WI: Gregor Mendel- Genius in his own Time

Gregor Mendel was an Austrian monk who is known as the "father of modern genetics." The problem is that his work, done in the 1860's, was only rediscovered in the 20th century. During his own lifetime it was little known, and no further work was done on genetics until the early 20th century, when his work was rediscovered. Mendel did no self-promotion, and once his discoveries were largely rejected, he did nothing to defend his work. He abandoned his work in 1868, and never returned to it.

So what if he is a self-promoter, who knows that has made a great and ground-breaking discovery? He promotes his discoveries, answers his critics, and keeps on working at his pea-plants. Due to his labors, genetics becomes a much wider known science, and widely debated, even accepted in some circles.

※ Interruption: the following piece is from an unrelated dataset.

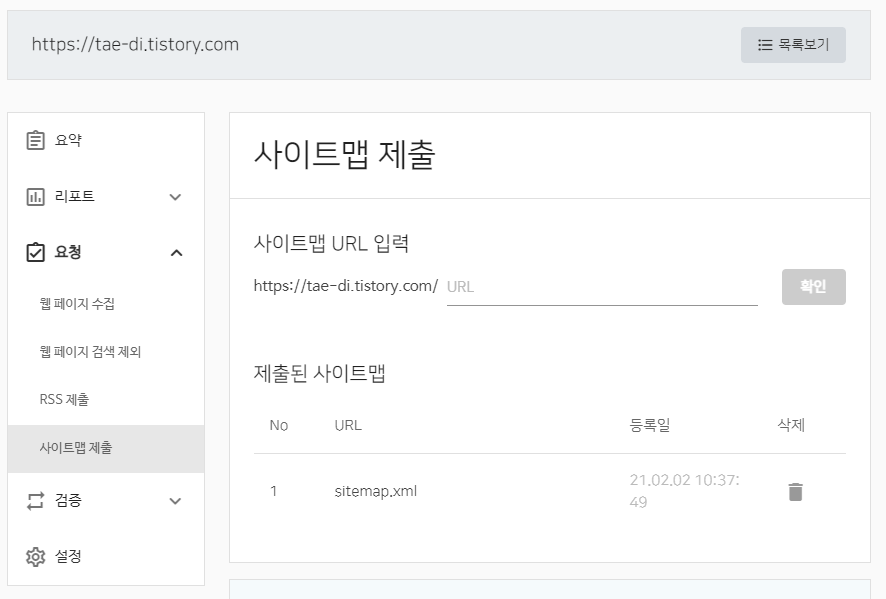Image resolution: width=886 pixels, height=599 pixels.
Task: Click the 목록보기 button at top
Action: pos(793,44)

I've been trying to think of what the effects of this would be, and I'm sure that there will be real scientific breakthroughs happening well in advance of OTL. Another of my lines of thinking is that Darwin's discoveries
led to social darwinism. Mendel's discoveries could produce an equally ugly ism, but this one is based on actual evidence of breeding, rather than vague ideas of survival of the fittest. Social Darwinism + Eugenics + Genetics= scary ATL.

Thoughts?
 
i personaly think mendel would have been screwed...he was a monk:D

no ,really , he was.

I can see a excomunication winging its way to his monastry. as for the wider acceptance of genetics , i can see the potential and i suspect it would have spured more sociological debates around eugenics , but i doubt the technology existed to actually utilise this new knowledge. its even possible that Genetics could have ended up like evoloution , constantly being battered around by die hard creationists to the extenet that few biologists (still predominately christian at this time) would touch it and it would have to wait till the slightly more enlightened 20th century to be fully explored

Sir Scott
-playing god since 1988
 
Bright day
Wekk Řehoř Mednel was fundamentally wrong, most organisms don't function the way he described. He just provides the explanation for public.
 
Although not all that much work may be done, and Mendel himself may have had significant parts of his own work wrong, didn't Darwin himself advance the state of biology by his very public publishing and defense of his work? If Mendel follows this pattern, and perhaps strikes up a relationship with Darwin, could this start to change some minds? Darwin's theory alone makes sense. With genetics the rudimentary workings of how those traits are passed on will be known. Could this tip the balance into their favor?
 
Dzugashvili's "genetics" never comes into vogue, and all of those stupidly expensive and wasteful attempts at cryogenic freezing of people never happen.
 
Darwin published his work and defended it successfully. We still have difficulty accepting it, although we have no better scientific theory. I suspect that Mendel's work would have gone much the same way. Having proved that god did not personally design every human being, he would have had difficulty continuing his own experiments let alone getting anyone to repeat them. The public opinion against him would have been far too great. And, in reality, we probably would see trials like the Scope's Monkey Trial debunking the theory after his death and the rise of "god-centric" theories in the latter part of the 20th Century. It would simply become a nightmare comparable to the one that we see today in evolution. :(
 
Assumign he was, I'd say genetics mught be slightly farther along. But if the church excommunicated him, it might be hard to find outisde support.
 
Actually his work would be at the same time that German nationalism in particular, and European nationalisms in general are on the rise, and the idea of racial superiority and "supermen" was already being tossed around. I think that there would have been support from some university or eccentric prince in Germany to continue his work. If we have changed Mendel's personality enough to have made him more publicity seeking, then him dealing well with a very ugly break with the Church wouldn't be much more than a hand wave away. His wide dissemination of his genetic theory also would have probably started to get people's minds turning, and perhaps some other scientists whose work or thoughts may have been along the same lines pick Mendel's theory and run with it.